近年「25年ルール」の対象外となり中古車相場が高騰している国産スポーツカーは、当時クラス最速を誇ったモデルが大勢を占めているが、そこから外れた車種はマイナーな存在となり新車販売も低迷。現在の中古車市場でも相場は比較的安いものの、残存台数が極めて少ないため入手困難になっている。
その中から筆者が独断で選んだ、「いい個体が見つかったら即買い!」なモデルを3車種紹介したい。
三菱FTOは1994-1995年の日本カー・オブ・ザ・イヤーを受賞
1台目は1994年10月にデビューした三菱FTO。全長×全幅×全高=4320×1735×1300mmのワイド&ローかつコンパクトなボディに、当時でも数少ない2.0LのV6エンジンを設定したFFクーペだ。
なお、最上級グレードの「GPX」に搭載された2.0L V6は、可変バルブタイミング&リフト機構「MIVEC」を搭載して200ps/7500rpmと20.4kgm/6000rpmを達成。中間グレード「GR」の2.0L V6は170ps/7000rpmと19.0kgm/4000rpm、廉価グレード「GS」の1.8L直4は125ps/6000rpmと16.5kgm/4500rpmとなっている。なお、いずれのグレードにも5速MTと4速ATが設定された。
また、国産車初のマニュアルモード付きATとなる「INVECS-2スポーツモード4A/T」をAT車全車に搭載。スタイリッシュかつアグレッシブな内外装デザインも相まって、多くのジャーナリストから高い評価を受け、第15回1994-1995日本カー・オブ・ザ・イヤーを受賞した。
しかし、ホンダが1995年8月に発売したインテグラ・タイプRに国産FF最速の座を奪われると、人気も急速に陰りを見せ始める。
1997年2月のマイナーチェンジではよりアグレッシブな外観を得るとともに、「GPX」をベースとしてスポーツサスペンション、ヘリカルLSD、前後ストラットタワーバー、大型リヤスポイラーなどを標準装備したホットバージョン「GPバージョンR」を追加。
そのほかにも「GR」をベースとした「GXスポーツパッケージ」を追加し、「GXスポーツパッケージ」と「GPX」「GPバージョンR」のATを5速とするが、販売を回復するには至らず。2000年9月に販売を終了している。
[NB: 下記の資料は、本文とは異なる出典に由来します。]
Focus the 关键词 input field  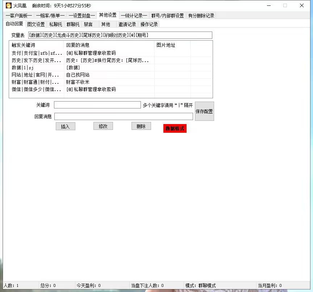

FTOにあってインテRにないもの、それはやはり、現代でも通用するほどスタイリッシュな内外装デザインと、V6独特のきめ細かなサウンドと回転フィールだろう。
クルマ好きとしては、よりハイパフォーマンスで走りを楽しめる「GPバージョンR」か「GPX」の5速MT車を狙いたい所だが、デビュー当初よりINVECS-2を強く訴求していたこともあり、同年代のスポーツクーペと比べてもMT比率は低い。そのため「GPバージョンR」や「GPX」の5速MT車は残存台数自体が少なく、さらに走行距離が短く修復歴もないものは市場に出回ることさえ稀なので、運良く見つけられたら「即買い」だ。